What's that? SSH can still use RC4? Not for much longer, promise

IETF hackathoners point the 'die-die-die' gun at another buggy cipher

Sniper

A hackathon next week will see 'net developers get to work consigning more insecure cryptography to the /dev/null of history.

The Internet Engineering Task Force's 103rd meeting kicks off in Thailand with the customary hackathon starting on 3 November, and one of the agenda items is getting the RC4 cipher out of SSH (secure shell).

It's so very easy on paper.

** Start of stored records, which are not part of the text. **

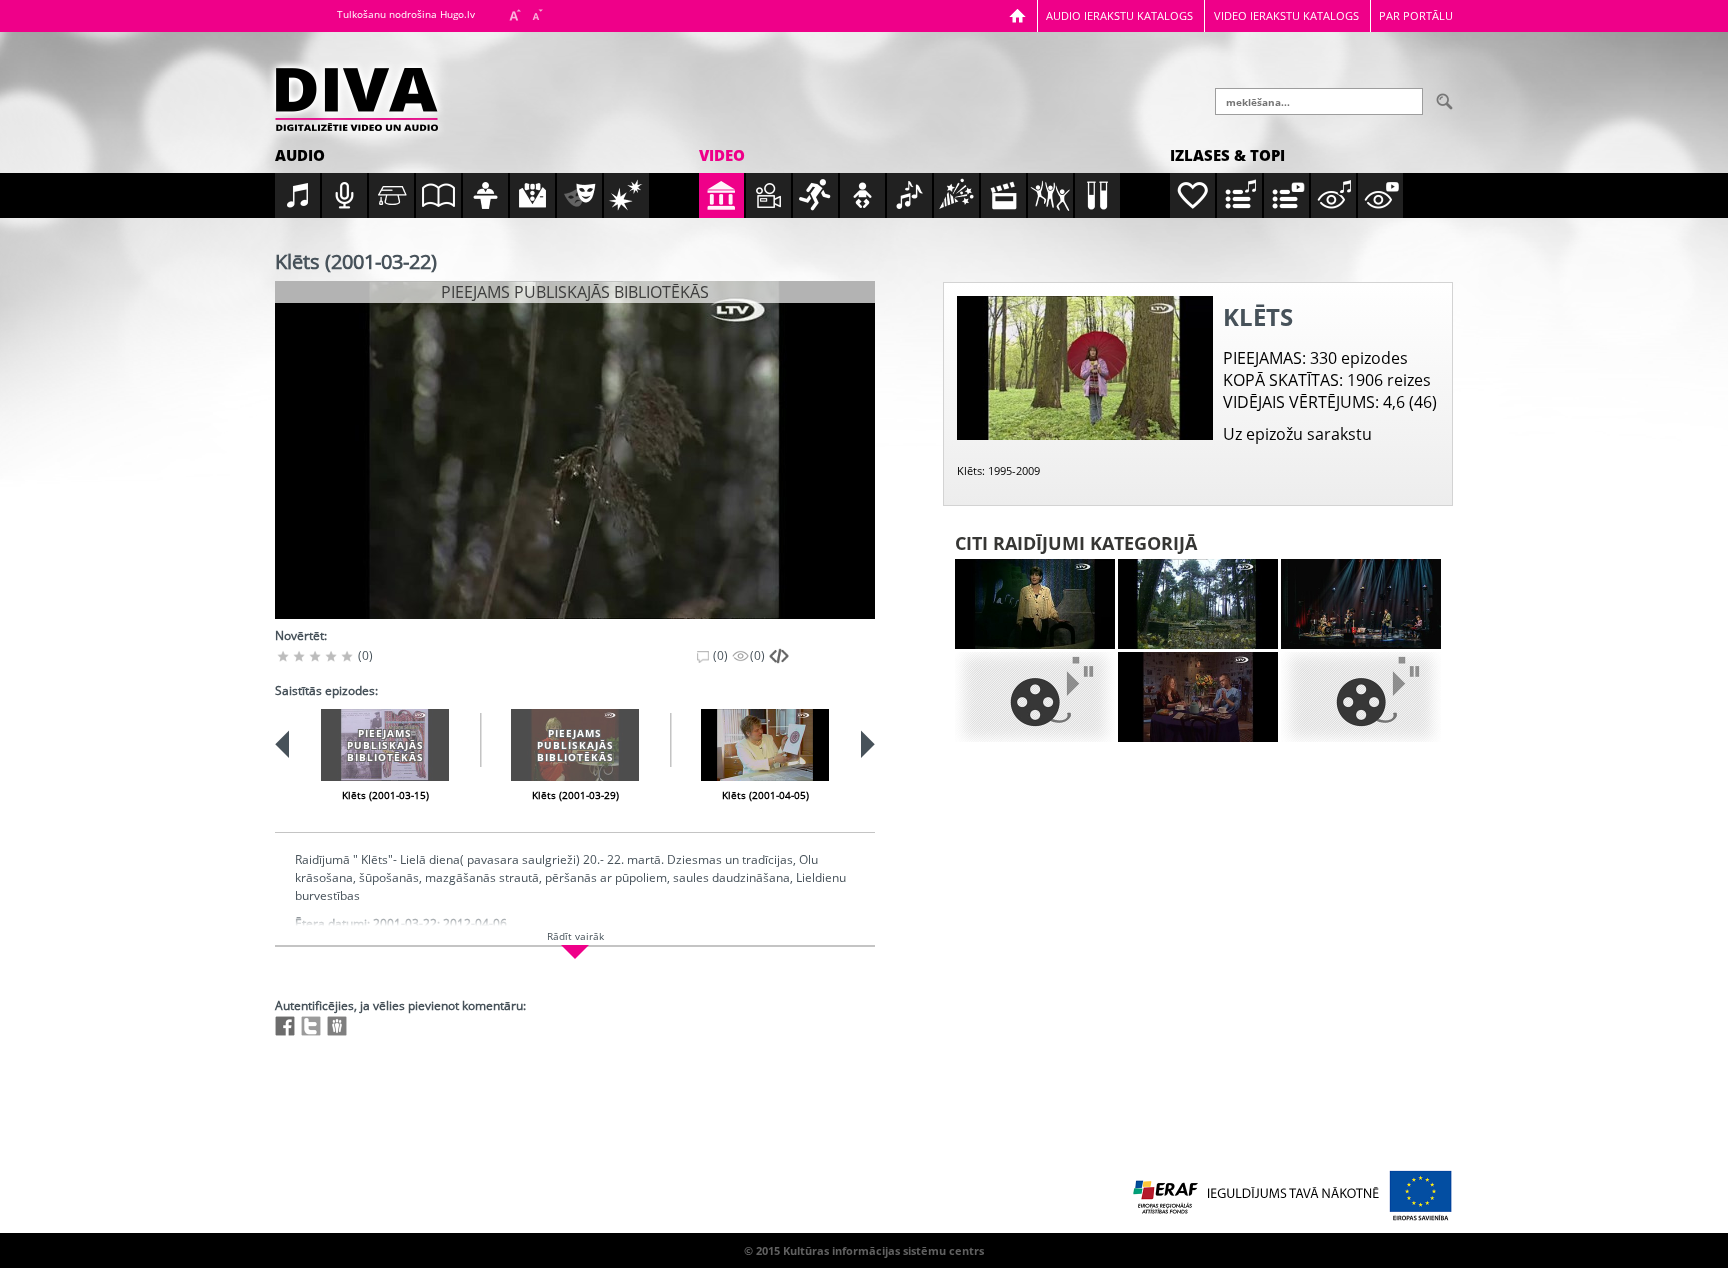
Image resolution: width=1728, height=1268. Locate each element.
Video (722, 155)
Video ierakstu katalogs (1286, 15)
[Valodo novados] (1361, 697)
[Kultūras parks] (1035, 604)
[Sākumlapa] (1017, 15)
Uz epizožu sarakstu (1297, 434)
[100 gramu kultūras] (1198, 697)
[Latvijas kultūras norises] (1361, 604)
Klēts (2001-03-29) (575, 795)
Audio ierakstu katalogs (1119, 15)
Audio (300, 155)
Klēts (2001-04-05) (765, 795)
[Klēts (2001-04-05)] (765, 745)
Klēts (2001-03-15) (385, 795)
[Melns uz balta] (1035, 697)
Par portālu (1416, 15)
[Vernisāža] (1198, 604)
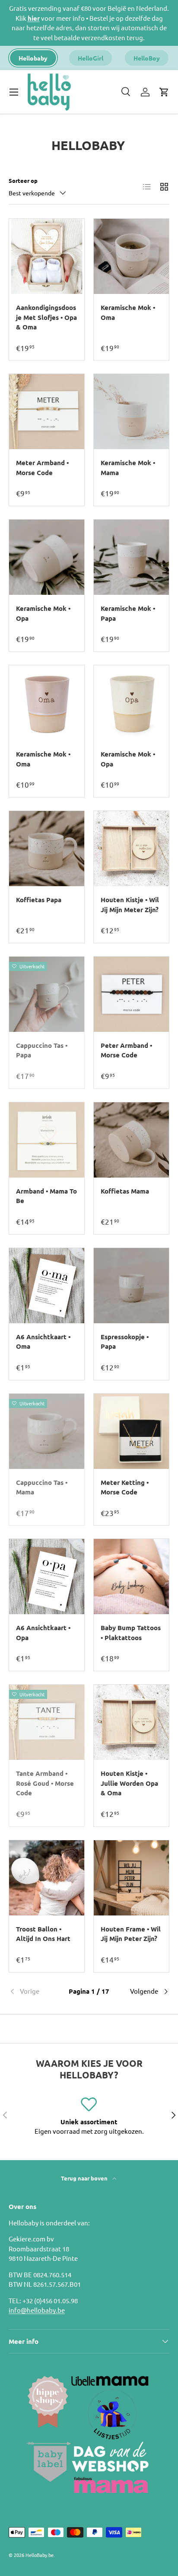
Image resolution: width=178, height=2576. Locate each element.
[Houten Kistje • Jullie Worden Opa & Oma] (131, 1722)
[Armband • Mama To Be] (46, 1140)
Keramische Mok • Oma (128, 312)
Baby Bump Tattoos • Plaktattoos (131, 1632)
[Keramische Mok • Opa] (46, 557)
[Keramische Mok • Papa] (131, 557)
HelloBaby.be (39, 2554)
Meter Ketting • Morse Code (125, 1487)
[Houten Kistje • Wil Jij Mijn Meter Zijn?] (131, 848)
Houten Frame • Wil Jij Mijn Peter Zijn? (131, 1934)
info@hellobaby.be (37, 2310)
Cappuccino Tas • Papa (41, 1050)
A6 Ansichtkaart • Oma (43, 1341)
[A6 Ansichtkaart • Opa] (46, 1576)
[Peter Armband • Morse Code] (131, 994)
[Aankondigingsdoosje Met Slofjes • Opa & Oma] (46, 256)
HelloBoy (147, 58)
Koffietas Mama (125, 1191)
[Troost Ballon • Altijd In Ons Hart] (46, 1877)
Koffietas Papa (38, 899)
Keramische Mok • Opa (43, 613)
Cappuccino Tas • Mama (41, 1487)
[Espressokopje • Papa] (131, 1285)
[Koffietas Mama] (131, 1140)
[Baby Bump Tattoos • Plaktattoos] (131, 1576)
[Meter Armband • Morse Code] (46, 411)
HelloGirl (90, 58)
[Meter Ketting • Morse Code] (131, 1431)
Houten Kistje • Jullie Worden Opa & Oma (129, 1783)
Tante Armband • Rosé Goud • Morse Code (45, 1783)
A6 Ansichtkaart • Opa (43, 1632)
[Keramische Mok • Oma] (131, 256)
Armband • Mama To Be (46, 1196)
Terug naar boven (85, 2178)
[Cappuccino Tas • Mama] (46, 1431)
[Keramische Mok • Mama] (131, 411)
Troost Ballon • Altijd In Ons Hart (43, 1934)
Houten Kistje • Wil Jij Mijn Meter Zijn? (130, 904)
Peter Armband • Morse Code (126, 1050)
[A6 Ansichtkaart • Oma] (46, 1285)
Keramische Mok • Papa (128, 613)
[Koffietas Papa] (46, 848)
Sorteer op (23, 180)
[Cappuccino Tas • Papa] (46, 994)
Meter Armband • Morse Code (42, 467)
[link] (35, 1991)
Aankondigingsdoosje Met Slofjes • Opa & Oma (46, 317)
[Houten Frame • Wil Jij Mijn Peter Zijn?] (131, 1877)
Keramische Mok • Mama (128, 467)
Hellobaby (33, 58)
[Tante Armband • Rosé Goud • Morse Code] (46, 1722)
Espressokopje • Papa (125, 1341)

All you need is a brief Internet-Draft, which changes the word "optional" to "MUST NOT" – that's the table change in RFC 4253, section 6.3, which states 128-bit RC4 ("arcfour" in the text) is no longer supported.

In deployed SSH software, it's a bit more than the stroke of a pen.

Getting ready for the sleepless nights, if not the travel, is a group called Cyberstorm.mu from Mauritius (whose work we've discussed here before), and this time round they'll be working on the SSH RC4 deprecation.

Logan Velvindron, who co-authored the "curdle RC4 die-die-die" Draft, told El Reg he expects removing RC4 from core SSH libraries to be straightforward. It's out in the wild, where there will be public-facing servers expecting RC4 ciphers, that the regression will bump into problems.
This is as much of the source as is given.